_ACTION ITEM A_:
In the post about quitting smoking, when did the writer go on vacation?
_ACTION ITEM B_:
Translate this sentence from the post about quitting smoking into Spanish: "My last cigarette was a few days before we left."
_ACTION ITEM C_:
In the post about quitting smoking, rewrite the passage from "Well... I'd have" up to and including "think he didn't.", with "husband" changed to "partner".

_DOCUMENT SEGMENT_:

────────────────────

Sarah reminded me that I never gave any updates on quitting smoking.
Well... I'd have to go back to see when my actual quit date was supposed to be. And I'm too lazy for that tonight. But I didn't do it then. I tried. I cut back. Eventually I was down to 2 or 3 a day and still couldn't bear to just stop. I was hiding it from my husband - who had quit with me. My justificaiton was that if I was hiding it, I was less likely to smoke more than the couple I was smoking. He knew, of course. But I needed to think he didn't.
We went on vacation in mid-June. My last cigarette was a few days before we left. Driving for 3 days didn't really leave me any opportunity to smoke and then staying with relatives... it just always feels rude to me to excuse myself to smoke. By the time we got home I honestly had forgotten all about smoking. Maybe it helped to have cut down so much beforehand, so I didn't have the physical withdrawal as badly as I could have and then being so busy overshadowed any psychological withdrawal.

────────────────────

(Collected data entries)

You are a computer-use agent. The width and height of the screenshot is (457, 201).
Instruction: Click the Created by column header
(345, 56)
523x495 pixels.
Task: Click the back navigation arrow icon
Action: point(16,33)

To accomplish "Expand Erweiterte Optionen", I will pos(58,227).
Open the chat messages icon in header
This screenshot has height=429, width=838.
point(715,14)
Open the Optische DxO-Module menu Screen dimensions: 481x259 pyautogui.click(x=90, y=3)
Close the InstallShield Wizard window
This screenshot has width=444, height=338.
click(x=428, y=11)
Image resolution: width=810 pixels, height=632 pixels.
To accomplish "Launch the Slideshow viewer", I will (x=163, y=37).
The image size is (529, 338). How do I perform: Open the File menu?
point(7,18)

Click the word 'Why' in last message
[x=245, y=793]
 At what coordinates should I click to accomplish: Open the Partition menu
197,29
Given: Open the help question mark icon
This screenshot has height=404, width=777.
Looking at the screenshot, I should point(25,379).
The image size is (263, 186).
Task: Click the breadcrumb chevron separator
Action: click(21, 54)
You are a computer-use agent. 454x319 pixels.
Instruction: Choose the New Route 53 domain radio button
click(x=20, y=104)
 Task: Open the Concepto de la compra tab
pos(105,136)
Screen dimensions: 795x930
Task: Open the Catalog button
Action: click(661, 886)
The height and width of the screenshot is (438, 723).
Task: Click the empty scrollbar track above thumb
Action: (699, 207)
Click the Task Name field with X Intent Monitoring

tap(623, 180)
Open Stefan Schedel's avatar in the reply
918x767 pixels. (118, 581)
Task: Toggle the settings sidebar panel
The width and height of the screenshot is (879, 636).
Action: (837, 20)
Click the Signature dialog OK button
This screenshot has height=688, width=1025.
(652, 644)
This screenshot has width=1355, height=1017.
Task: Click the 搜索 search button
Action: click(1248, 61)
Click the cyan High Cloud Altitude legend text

────────────────────

_ANSWER AREA A_:
In mid-June.

_ANSWER AREA B_:
Mi último cigarrillo fue unos días antes de que nos fuéramos.

_ANSWER AREA C_:
Well... I'd have to go back to see when my actual quit date was supposed to be. And I'm too lazy for that tonight. But I didn't do it then. I tried. I cut back. Eventually I was down to 2 or 3 a day and still couldn't bear to just stop. I was hiding it from my partner - who had quit with me. My justificaiton was that if I was hiding it, I was less likely to smoke more than the couple I was smoking. He knew, of course. But I needed to think he didn't.